Might cost some lives. And it was rejected because you can’t have Americans killing Americans. That’s the kind of — that’s the level of stuff we’re talking about. Provocation. But that was rejected.

Think Progress

July 31, 2008

It is not beyond impossibility that the anthrax scare was considered to be acceptable by Cheney's office.

Friday, August 1, 2008 07:43 AM

Keep digging.

Great reporting. This story really stinks and would seem to have very deep roots. I implore you to keep digging.

Friday, August 1, 2008 07:44 AM

Government Propoganda

The Gulf of Tonkin and the "surprise" attack on Pearl Harbor are possibly the only two suspicious incidents that "respectable" people readily accept about the atrocities from our government. The "lone gunman" theory of JFK's assassination doesn't even seem to be credible to many intelligent people.

Why is it so easy to believe that Hitler lied and murdered but not our politicans? Is our modern American government really that superior?

Friday, August 1, 2008 07:47 AM

Anthrax and Iraq? Really?

I am one who completely does not remember such a link. Even as I argued with friends and family about attacking Iraq (I didn't believe Iraq was the threat the administration made it out to be), not one of them used anthrax as evidence of Iraq being a threat.

Friday, August 1, 2008 07:48 AM

And I'm sure you'll recall that

congressional office buildings were emptied and the fascists had ample time to go through everyone's papers to add fuel to the WH's blackmail fires.

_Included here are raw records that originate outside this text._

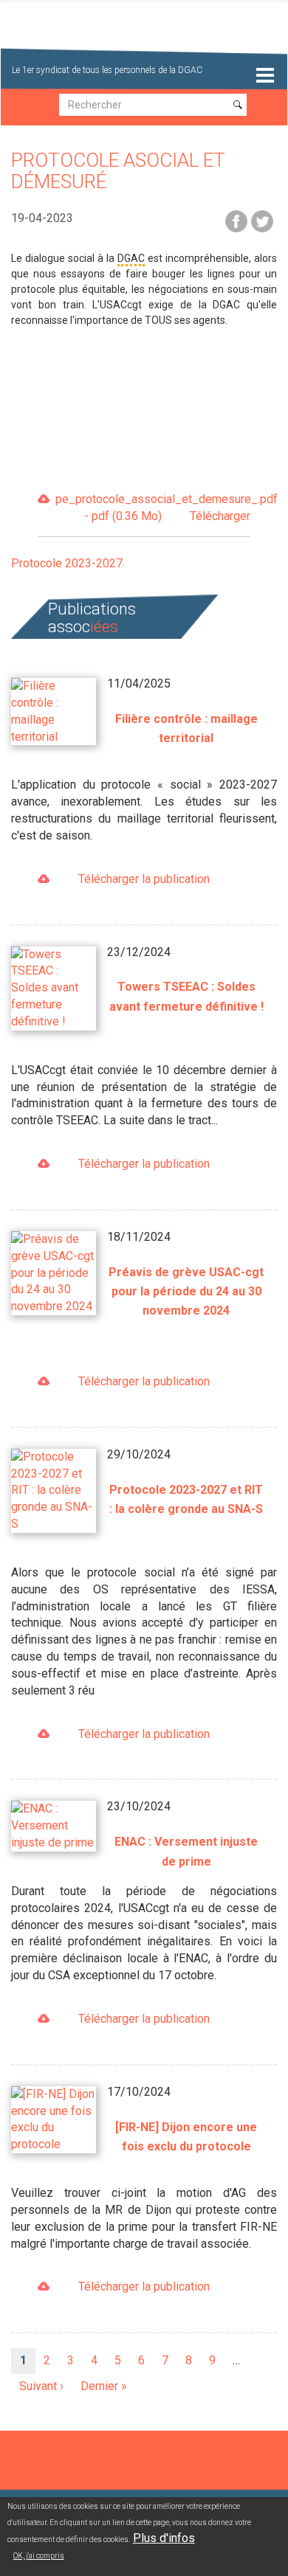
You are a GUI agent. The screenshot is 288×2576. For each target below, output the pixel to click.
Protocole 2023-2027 (67, 563)
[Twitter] (262, 220)
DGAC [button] (131, 258)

Friday, August 1, 2008 07:48 AM

How terribly convenient

There are so many convenient elements in this narrative, one really does have to wonder about it being a false flag operation. I am aware of the dictum, Do not ascribe to malevolence that which can be ascribed to stupidity. But, at this point, I am ready to accept our government is genuinely capable of perpetrating worst kind of evil, and will do whatever it can to cover it up.

I have only one genuine/concrete thought. My heart aches for Bruce Ivins' family.